Hier, samedi, les rues étaient bondées, remplies surtout de jeunes heureux de déambuler en groupe. Leur bonne humeur un peu inquiète faisait plaisir à voir après tous ces jours moroses. On ne pouvait pas parler de liesse, mais derrière les masques soigneusement portés on devinait une certaine détente. Contrairement au samedi précédent, les magasins accueillaient des clients, disséminés dans l’espace imparti, mais déterminés. Devant le fameux magasin d’alimentation G. Detout (sic), une longue file d’attente laissait penser que l’espoir de fêter Noël en famille restait tenace. Il est vrai que les courbes de la pandémie continuent de baisser et que le seuil exigé par le gouvernement pour libérer les contraintes de déplacements semble péniblement se dessiner.
Pourtant, le bilan des États-Unis et du Canada après le thanksgiving day est catastrophique. L’idée de supprimer le couvre-feu en France durant les deux nuits de Noël et de la Saint-Sylvestre n’est peut-être pas très judicieuse, même si l’on sent un besoin urgent de décompresser, de retrouver le sens de l’autre, de lutter contre une perte de dynamisme que le télétravail ne compense pas.
Hier, une manifestation pour les libertés de la presse a encore dégénéré en violence à Paris comme en province. À Paris, cinq cents jeunes vêtus de noir et cagoulés ont brulé des voitures, cassé des vitrines sur son passage en raids éclair. Ils maîtrisent trop la technique de la guérilla urbaine et de l’esquive pour ne pas avoir été entraînés par des professionnels. La police arrête des agités qui font les malins, mais pas le noyau dur et peut-être international de ces entreprises de déstabilisation. La police est coincée entre la dénonciation de ses propres violences et la violence des black blocs. On dirait qu’elle n’a pas mis en place de réelles stratégies contre ces débordements. Policier, un métier difficile et pourtant garant de la démocratie et du respect de ses lois.
Anne Sylvestre est morte, quelle tristesse ! Elle avait accompagné de sa poésie l’enfance d’Ève avec ses Fabulettes. Nous l’avions entendu à l’Olympia dans son répertoire pour adulte. Elle chantait avec des mots simples la difficulté de vieillir, d’être une femme libre. Elle chantait le bonheur d’un instant, l’amour partagé ou non, toutes les formes d’humanité et de rencontres qui font la vie. Jamais aigre, elle nous prenait dans ses bras, comme autrefois sa guitare, elle chantait sans courir après la notoriété, juste par fidélité pour elle-même et pour son public.

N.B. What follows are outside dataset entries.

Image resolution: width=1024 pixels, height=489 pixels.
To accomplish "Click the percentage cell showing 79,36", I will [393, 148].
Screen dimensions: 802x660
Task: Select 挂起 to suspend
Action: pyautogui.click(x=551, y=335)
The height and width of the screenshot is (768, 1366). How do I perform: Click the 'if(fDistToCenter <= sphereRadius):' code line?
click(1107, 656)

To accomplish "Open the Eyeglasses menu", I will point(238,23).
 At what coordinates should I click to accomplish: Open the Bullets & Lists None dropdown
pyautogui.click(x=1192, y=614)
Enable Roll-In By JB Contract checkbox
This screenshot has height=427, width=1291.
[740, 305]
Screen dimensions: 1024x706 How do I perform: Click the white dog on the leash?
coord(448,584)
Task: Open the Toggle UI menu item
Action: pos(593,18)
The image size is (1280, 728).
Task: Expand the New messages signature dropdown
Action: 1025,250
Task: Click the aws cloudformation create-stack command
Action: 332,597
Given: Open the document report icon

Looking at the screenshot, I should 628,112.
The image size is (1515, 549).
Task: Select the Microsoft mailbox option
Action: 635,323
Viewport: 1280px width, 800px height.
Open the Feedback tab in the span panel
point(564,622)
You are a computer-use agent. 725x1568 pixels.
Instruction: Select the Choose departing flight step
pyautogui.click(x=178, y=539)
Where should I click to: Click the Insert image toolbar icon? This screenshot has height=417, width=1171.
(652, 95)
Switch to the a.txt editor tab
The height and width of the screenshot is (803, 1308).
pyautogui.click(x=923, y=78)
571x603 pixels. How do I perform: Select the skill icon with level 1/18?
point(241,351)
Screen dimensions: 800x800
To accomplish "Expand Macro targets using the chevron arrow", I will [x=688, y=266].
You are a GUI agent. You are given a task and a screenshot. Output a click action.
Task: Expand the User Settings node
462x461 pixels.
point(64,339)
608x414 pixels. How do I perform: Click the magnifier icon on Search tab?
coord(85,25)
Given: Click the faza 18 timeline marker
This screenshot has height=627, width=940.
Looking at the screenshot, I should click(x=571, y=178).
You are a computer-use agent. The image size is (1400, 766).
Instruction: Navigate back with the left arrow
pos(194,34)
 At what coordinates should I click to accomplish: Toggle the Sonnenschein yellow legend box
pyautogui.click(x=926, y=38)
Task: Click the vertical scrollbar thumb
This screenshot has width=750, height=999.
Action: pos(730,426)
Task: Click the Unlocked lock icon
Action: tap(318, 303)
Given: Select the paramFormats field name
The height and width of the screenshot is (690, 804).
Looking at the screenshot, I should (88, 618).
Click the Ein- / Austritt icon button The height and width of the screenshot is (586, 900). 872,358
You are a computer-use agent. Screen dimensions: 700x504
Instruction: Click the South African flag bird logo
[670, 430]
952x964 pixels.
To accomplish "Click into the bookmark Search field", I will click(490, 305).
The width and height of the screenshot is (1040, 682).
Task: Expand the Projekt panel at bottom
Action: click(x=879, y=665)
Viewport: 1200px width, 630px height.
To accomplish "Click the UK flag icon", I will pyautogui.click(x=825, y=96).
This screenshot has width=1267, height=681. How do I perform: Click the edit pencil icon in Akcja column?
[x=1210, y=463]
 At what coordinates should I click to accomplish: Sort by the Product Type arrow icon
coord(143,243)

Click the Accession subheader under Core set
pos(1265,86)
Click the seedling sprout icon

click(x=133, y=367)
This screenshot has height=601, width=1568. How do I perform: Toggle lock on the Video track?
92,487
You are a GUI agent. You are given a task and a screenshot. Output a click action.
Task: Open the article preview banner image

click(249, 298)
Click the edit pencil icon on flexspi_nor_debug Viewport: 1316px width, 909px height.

Les hommages qui ont entouré sa mort m’ont un peu gênée. Pour ma part je la voyais et l’entendais plutôt comme une amie qui vivait et souffrait comme nous tous. Je l’imaginais dans sa famille, parmi ses proches, allant faire ses courses, s’activant dans sa cuisine et son jardin. « Une grande dame », a-t-on dit à la télévision. Peut-être… Serait-ce cela une grande dame ? Elle a défendu l’avortement, les homosexuels, les femmes, avec des mots durs lorsqu’elle sentait la liberté attaquée, et en même temps avec une douceur et une mélodie qui anéantissait toute haine.
Pour moi, elle n’est pas tout à fait morte et je vais réécouter ses disques pour rattraper les périodes où je m’en suis privée.